--- Begin EXERCISE MATERIALS ---
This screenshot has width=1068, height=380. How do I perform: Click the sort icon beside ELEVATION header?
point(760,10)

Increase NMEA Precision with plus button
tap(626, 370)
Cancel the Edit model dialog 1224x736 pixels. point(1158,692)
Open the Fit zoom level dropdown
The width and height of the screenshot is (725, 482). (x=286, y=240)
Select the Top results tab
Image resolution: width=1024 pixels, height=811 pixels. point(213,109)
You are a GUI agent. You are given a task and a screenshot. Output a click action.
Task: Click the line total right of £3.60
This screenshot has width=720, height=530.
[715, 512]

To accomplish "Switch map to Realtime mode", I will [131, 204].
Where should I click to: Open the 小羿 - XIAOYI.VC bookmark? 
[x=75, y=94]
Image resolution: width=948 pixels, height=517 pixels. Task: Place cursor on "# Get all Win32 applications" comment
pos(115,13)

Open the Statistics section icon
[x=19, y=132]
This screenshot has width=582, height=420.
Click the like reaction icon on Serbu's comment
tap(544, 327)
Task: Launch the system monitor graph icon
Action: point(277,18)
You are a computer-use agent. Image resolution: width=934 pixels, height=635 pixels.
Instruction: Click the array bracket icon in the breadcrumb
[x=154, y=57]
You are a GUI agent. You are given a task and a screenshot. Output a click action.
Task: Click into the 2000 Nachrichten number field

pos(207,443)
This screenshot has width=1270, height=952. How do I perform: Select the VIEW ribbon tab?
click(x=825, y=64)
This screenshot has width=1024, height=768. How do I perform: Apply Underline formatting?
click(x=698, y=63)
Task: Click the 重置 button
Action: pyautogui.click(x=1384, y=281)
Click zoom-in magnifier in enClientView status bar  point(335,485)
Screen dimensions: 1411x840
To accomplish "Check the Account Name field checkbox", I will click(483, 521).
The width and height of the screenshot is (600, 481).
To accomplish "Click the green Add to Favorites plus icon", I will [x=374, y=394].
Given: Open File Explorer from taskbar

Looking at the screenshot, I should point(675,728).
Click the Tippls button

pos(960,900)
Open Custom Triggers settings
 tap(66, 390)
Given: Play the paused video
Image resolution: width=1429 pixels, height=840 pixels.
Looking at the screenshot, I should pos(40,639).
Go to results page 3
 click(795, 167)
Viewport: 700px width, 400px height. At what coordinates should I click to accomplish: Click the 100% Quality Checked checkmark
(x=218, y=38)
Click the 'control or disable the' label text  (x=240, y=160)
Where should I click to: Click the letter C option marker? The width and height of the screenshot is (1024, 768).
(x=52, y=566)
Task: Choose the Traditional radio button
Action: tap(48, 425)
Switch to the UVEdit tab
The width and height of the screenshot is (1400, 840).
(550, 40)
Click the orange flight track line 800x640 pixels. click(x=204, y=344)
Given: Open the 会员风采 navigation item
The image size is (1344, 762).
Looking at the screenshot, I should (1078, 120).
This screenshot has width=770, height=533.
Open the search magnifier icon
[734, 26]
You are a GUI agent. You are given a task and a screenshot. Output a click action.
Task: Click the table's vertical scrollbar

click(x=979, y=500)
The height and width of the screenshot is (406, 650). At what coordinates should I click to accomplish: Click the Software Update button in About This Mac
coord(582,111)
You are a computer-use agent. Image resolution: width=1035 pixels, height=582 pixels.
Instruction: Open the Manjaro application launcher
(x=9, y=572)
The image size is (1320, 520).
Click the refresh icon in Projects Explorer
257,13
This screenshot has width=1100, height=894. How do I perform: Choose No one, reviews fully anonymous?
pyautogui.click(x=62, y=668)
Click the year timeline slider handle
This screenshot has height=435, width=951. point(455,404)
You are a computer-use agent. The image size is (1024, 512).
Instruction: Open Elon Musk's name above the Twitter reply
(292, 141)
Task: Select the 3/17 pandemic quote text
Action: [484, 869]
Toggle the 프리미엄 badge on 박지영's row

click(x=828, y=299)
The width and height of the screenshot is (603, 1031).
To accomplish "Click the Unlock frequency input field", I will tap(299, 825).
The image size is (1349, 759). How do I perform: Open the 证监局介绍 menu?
--- End EXERCISE MATERIALS ---
Return each line of the data above that contains the word "point". Case matters.

** EXPECTED ANSWER **
point(760,10)
Cancel the Edit model dialog 1224x736 pixels. point(1158,692)
Image resolution: width=1024 pixels, height=811 pixels. point(213,109)
Action: point(277,18)
Click zoom-in magnifier in enClientView status bar  point(335,485)
Looking at the screenshot, I should point(675,728).
This screenshot has height=435, width=951. point(455,404)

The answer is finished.